Alterations of alveolar macrophage function and level of bronchopulmonary protease inhibitors in O,O,S-trimethyl phosphorothioate-induced lung injury.

O,O,S-Trimethyl phosphorothioate (OOS-TMP), an impurity present in widely used organophosphorus insecticides, has been shown to induce pneumotoxicity after oral administration. To date very little is known about the pathogenesis of the injury. Protease-anti-protease imbalance has been proposed as a mechanism of various lung injuries; thus, the effect of OOS-TMP on alpha 1-protease inhibitor capacity, pulmonary alveolar macrophage (PAM) esterases, cytotoxic activity and on specific esterase inhibitors in the bronchopulmonary lavage fluid and serum were measured. OOS-TMP (20 mg/kg) administered orally to rats produced a 27% increase in PAM esterase activity 6 h after treatment. The activity then declined to 63% of control value on day 3 and had not recovered to any significant extent on day 7. The cytotoxic activity of PAM was significantly increased at 6 h and 24 h following treatment.
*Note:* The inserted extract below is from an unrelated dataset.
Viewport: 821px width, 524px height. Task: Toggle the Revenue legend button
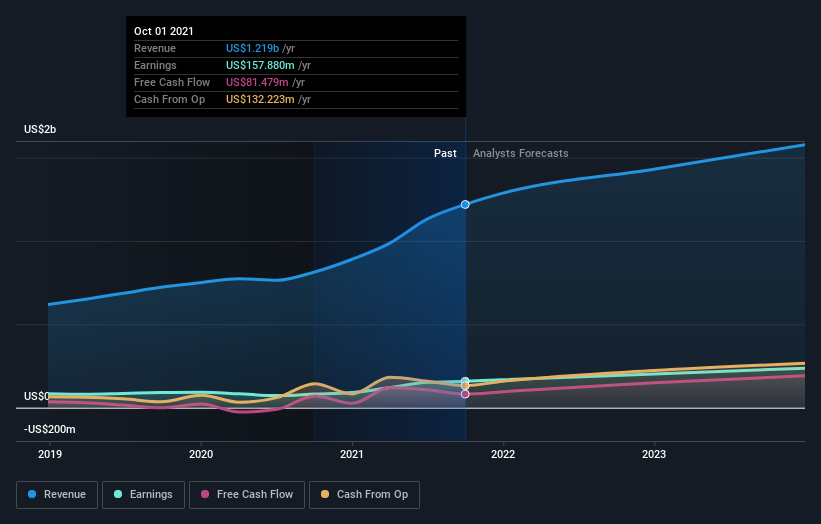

Chymotrypsin inhibitory capacity (CIC) of the lavage fluid was decreased by 45% at 6 h but recovered rapidly and reached control levels by 24 h. Trypsin inhibitory capacity (TIC) of serum was affected to a lesser extent such that no change was detected after 6, 12 or 24 h. These data, early elevation of PAM esterase levels with a concomitant increase in cytotoxic activity and decreased TIC and CIC in bronchopulmonary lavage fluid, support the view that pathogenesis of OOS-TMP produced lung injury could be due to increased protease levels.